**GOAL A**
Answer these questions using the St. Nicholas letter passage:
(i) What was the Okanagan "Head of the Lake" reserve known as?
(ii) How far from Vernon does the letter writer live?
(iii) What story is the letter writer reading at the moment?
**GOAL B**
From the St. Nicholas letter passage, print the part starting at "My Dear St. Nicholas:–" and ending at "Chinuk Pipa literacy.".
**GOAL C**
Give what follows the last sentence of the St. Nicholas letter passage, continuing the letter from where it stops.

**GIVEN PASSAGE**
# # # # # # #

My Dear St. Nicholas:–
So wonderful: a local girl tells about Chinuk Pipa shorthand in a national kids’ magazine.
It would be historically useful to figure out Mary G’s last name; Garcia or Guichon come to mind, but those families didn’t live around Vernon, I think…
The Indian reserve mentioned here is the Okanagan “Head of the Lake” (or in Kamloops Wawa‘s Chinook Jargon, Hid Lik). It was indeed known as a vital hotbed of Chinuk Pipa literacy.
OKANAGAN, BRITISH COLUMBIA.
MY DEAR ST. NICHOLAS: I thought some of your readers would like to hear about what we do in the West. I am only twelve years old. I have been taking you for a year. I enjoy your stories very much. Just now I am reading “A Boy of the First Empire.” I find it very interesting. I do not go to school, for I have a governess in the house to teach my brother and me. I have learned to recite Harriet F. Blodgett‘s pretty verses. My teacher knows Harriet F. Blodgett, for she was a schoolmate of hers. We live on a ranch, and we have a lot of horses and cattle; they feed on the ranges in summer, but we have to gather them up in the winter and feed them till the next spring. Some of them are sold then, and the rest are turned out on the ranges till the next fall. I live seven miles out of the city of Vernon, in Okanagan, British Columbia. It is a very fine country for wheat and fruit of all kinds, and wild fruit is very plentiful. The mountains inclose our valley on all sides. They look very beautiful in the summer, when they are all green and covered with bright flowers of all kinds.

# # # # # # #

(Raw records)
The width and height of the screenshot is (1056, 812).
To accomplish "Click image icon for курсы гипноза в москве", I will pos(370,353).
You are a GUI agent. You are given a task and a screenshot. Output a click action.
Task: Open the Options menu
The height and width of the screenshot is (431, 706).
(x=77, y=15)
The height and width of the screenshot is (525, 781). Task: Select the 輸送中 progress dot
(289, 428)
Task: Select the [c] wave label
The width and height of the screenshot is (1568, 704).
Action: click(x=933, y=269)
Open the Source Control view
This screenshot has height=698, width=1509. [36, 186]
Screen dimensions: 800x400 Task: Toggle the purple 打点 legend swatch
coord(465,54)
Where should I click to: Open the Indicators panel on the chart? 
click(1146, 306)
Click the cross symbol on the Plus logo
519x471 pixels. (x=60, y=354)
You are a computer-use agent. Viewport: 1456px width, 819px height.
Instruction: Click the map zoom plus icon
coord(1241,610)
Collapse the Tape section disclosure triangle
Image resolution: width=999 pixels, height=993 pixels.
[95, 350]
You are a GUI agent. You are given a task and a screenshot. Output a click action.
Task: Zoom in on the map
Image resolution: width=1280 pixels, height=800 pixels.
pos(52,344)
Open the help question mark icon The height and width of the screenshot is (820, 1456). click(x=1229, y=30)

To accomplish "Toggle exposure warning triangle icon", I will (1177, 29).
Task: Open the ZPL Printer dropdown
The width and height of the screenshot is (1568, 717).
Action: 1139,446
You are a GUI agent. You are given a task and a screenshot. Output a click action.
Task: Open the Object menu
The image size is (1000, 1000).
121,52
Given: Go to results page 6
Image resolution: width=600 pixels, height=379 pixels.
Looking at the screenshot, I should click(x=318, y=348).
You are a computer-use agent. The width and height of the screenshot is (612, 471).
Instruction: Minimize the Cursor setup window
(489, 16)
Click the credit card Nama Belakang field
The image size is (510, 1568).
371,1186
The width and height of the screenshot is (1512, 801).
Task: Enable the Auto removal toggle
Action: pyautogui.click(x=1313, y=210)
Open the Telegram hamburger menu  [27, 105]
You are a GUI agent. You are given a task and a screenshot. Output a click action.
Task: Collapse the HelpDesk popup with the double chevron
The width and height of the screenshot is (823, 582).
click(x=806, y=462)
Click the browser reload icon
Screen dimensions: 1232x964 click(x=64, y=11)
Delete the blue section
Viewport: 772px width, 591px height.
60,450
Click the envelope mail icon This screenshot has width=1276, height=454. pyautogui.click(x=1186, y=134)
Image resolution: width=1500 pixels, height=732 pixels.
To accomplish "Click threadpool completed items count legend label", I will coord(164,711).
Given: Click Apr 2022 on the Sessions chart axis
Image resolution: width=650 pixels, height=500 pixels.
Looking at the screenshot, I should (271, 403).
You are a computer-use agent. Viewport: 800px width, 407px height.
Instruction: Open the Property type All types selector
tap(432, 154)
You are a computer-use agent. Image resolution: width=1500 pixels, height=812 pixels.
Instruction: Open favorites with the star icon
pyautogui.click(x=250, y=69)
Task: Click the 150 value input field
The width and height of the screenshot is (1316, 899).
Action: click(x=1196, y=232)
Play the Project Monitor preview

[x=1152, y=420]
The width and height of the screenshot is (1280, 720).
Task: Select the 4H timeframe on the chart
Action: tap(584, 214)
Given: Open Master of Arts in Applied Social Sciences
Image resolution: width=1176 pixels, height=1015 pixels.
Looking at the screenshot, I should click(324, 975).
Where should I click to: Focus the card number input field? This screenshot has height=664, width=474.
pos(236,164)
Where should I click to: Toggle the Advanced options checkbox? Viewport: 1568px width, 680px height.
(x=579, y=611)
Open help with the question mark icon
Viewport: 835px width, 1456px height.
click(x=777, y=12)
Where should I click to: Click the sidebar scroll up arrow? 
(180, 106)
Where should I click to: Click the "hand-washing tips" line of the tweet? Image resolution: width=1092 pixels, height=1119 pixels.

# # # # # # #

**REPLY A**
(i) A vital hotbed of Chinuk Pipa literacy.
(ii) Seven miles.
(iii) "A Boy of the First Empire."

**REPLY B**
My Dear St. Nicholas:–
So wonderful: a local girl tells about Chinuk Pipa shorthand in a national kids’ magazine.
It would be historically useful to figure out Mary G’s last name; Garcia or Guichon come to mind, but those families didn’t live around Vernon, I think…
The Indian reserve mentioned here is the Okanagan “Head of the Lake” (or in Kamloops Wawa‘s Chinook Jargon, Hid Lik). It was indeed known as a vital hotbed of Chinuk Pipa literacy.

**REPLY C**
We have a very cold winter here, but it does not last long. There is an Indian reserve not very far from us. The Indians speak a language called Chinook. They are taught shorthand by the missionary priests, and they learn it very quickly, we are told. One day we went to mass at the Reserve, and they all read their prayers and sang hymns out of their shorthand books. They also have calendars for the year, and the calendars also are in the same writing.
Now, dear St. Nicholas, I will say good-by.
Your friend, Mary G—-.
— from St. Nicholas volume 22(2):614 (May, 1895)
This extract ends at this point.